Noise-rock trio ex menber of a hardcore band called pandemonium, but who care.Gore see the day whit the debut hartgore and mean man dreams follow soon after.

They were the first instrumental band to play loud, before gore instrumental was more in jazz world or classical .

But they made a greater album in 1988 called wrede this album is a classic if you dont have it all ready, let me tell you that i have it in vynil (2x vynil) and cd.One of the best i heard.

After that period, the band became more experimental still loud has hell, whit the experimental lifelong deadline. follow by mest and final album slow death(whitch is a live rendition).

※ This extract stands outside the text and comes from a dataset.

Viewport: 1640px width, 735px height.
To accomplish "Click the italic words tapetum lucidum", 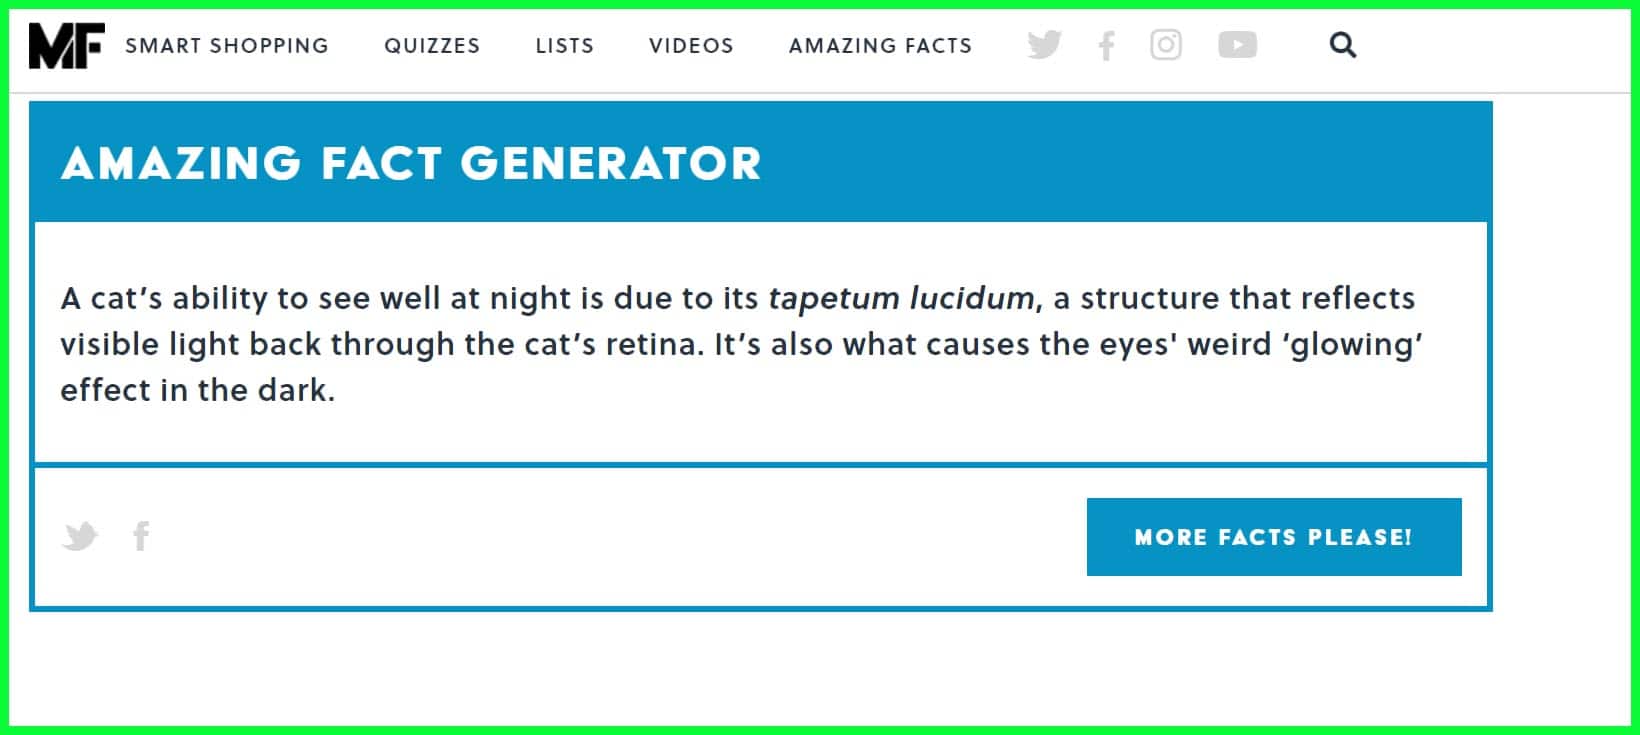I will 901,298.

There is a cd of gore and henk, henk is henk westbroek a pop singer from netherland of course.
Now if you dig heavy instrumental and like this,* zonderhoff *from britain is your salvation.

Gore kinda sound like instrumental *Melvins* of the mid 80(ozma and bullhead come to mind) except there is a singer so.. but i love these albums, same heavyness by the way, i plan to get lysol.

But anyway any Gore fan here?:tiphat:


----------



## SONNET CLV (May 31, 2014)

I do know the Melvins. Don't yet know Gore. But I'll give 'em a try. Nothin' like noise rock to knock the cobwebs out of one's brain.


----------